#### [SET EXERCISE]
Rewrite the rows below, swapping every "Where should I click to" for "Which spot should I click to" and leaving everything else unchanged.

#### [ENTRIES SUPPLIED]
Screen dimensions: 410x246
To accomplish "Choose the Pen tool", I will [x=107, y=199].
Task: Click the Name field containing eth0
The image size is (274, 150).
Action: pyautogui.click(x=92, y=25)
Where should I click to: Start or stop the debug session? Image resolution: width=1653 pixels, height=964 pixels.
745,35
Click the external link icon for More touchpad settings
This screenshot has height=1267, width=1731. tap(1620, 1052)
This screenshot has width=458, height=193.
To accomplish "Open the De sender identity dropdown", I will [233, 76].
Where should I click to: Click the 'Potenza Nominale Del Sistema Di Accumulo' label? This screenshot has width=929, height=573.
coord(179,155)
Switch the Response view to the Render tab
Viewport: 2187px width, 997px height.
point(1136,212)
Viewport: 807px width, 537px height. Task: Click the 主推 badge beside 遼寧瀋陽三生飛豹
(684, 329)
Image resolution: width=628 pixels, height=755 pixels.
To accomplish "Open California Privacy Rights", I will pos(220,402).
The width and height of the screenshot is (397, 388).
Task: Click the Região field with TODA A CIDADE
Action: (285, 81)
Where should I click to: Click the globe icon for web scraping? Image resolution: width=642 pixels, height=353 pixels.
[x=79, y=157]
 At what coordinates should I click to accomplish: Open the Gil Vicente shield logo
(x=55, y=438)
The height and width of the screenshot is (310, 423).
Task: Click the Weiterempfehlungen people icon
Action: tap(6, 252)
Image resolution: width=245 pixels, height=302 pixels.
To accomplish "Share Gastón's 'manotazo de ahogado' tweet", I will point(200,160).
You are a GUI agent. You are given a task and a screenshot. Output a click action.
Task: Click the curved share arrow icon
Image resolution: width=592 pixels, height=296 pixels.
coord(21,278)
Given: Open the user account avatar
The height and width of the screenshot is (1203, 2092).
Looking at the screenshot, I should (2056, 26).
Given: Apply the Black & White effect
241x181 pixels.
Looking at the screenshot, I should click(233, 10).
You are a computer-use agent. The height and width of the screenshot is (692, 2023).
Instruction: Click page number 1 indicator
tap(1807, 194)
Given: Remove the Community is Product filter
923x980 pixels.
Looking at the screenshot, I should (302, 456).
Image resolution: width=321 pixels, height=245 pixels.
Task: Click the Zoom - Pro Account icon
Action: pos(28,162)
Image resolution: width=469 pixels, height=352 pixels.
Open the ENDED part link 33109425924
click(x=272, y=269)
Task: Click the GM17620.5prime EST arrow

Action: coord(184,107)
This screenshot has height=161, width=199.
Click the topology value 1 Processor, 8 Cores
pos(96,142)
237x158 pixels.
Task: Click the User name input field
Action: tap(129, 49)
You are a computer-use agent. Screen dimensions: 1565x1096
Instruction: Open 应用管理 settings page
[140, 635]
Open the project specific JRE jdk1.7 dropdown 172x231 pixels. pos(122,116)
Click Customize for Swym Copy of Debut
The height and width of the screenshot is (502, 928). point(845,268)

#### [RIGHT ANSWER]
Screen dimensions: 410x246
To accomplish "Choose the Pen tool", I will [x=107, y=199].
Task: Click the Name field containing eth0
The image size is (274, 150).
Action: pyautogui.click(x=92, y=25)
Which spot should I click to: Start or stop the debug session? Image resolution: width=1653 pixels, height=964 pixels.
745,35
Click the external link icon for More touchpad settings
This screenshot has height=1267, width=1731. tap(1620, 1052)
This screenshot has width=458, height=193.
To accomplish "Open the De sender identity dropdown", I will [233, 76].
Which spot should I click to: Click the 'Potenza Nominale Del Sistema Di Accumulo' label? This screenshot has width=929, height=573.
coord(179,155)
Switch the Response view to the Render tab
Viewport: 2187px width, 997px height.
point(1136,212)
Viewport: 807px width, 537px height. Task: Click the 主推 badge beside 遼寧瀋陽三生飛豹
(684, 329)
Image resolution: width=628 pixels, height=755 pixels.
To accomplish "Open California Privacy Rights", I will pos(220,402).
The width and height of the screenshot is (397, 388).
Task: Click the Região field with TODA A CIDADE
Action: (285, 81)
Which spot should I click to: Click the globe icon for web scraping? Image resolution: width=642 pixels, height=353 pixels.
[x=79, y=157]
 At what coordinates should I click to accomplish: Open the Gil Vicente shield logo
(x=55, y=438)
The height and width of the screenshot is (310, 423).
Task: Click the Weiterempfehlungen people icon
Action: tap(6, 252)
Image resolution: width=245 pixels, height=302 pixels.
To accomplish "Share Gastón's 'manotazo de ahogado' tweet", I will point(200,160).
You are a GUI agent. You are given a task and a screenshot. Output a click action.
Task: Click the curved share arrow icon
Image resolution: width=592 pixels, height=296 pixels.
coord(21,278)
Given: Open the user account avatar
The height and width of the screenshot is (1203, 2092).
Looking at the screenshot, I should (2056, 26).
Given: Apply the Black & White effect
241x181 pixels.
Looking at the screenshot, I should click(233, 10).
You are a computer-use agent. The height and width of the screenshot is (692, 2023).
Instruction: Click page number 1 indicator
tap(1807, 194)
Given: Remove the Community is Product filter
923x980 pixels.
Looking at the screenshot, I should (302, 456).
Image resolution: width=321 pixels, height=245 pixels.
Task: Click the Zoom - Pro Account icon
Action: pos(28,162)
Image resolution: width=469 pixels, height=352 pixels.
Open the ENDED part link 33109425924
click(x=272, y=269)
Task: Click the GM17620.5prime EST arrow

Action: coord(184,107)
This screenshot has height=161, width=199.
Click the topology value 1 Processor, 8 Cores
pos(96,142)
237x158 pixels.
Task: Click the User name input field
Action: tap(129, 49)
You are a computer-use agent. Screen dimensions: 1565x1096
Instruction: Open 应用管理 settings page
[140, 635]
Open the project specific JRE jdk1.7 dropdown 172x231 pixels. pos(122,116)
Click Customize for Swym Copy of Debut
The height and width of the screenshot is (502, 928). point(845,268)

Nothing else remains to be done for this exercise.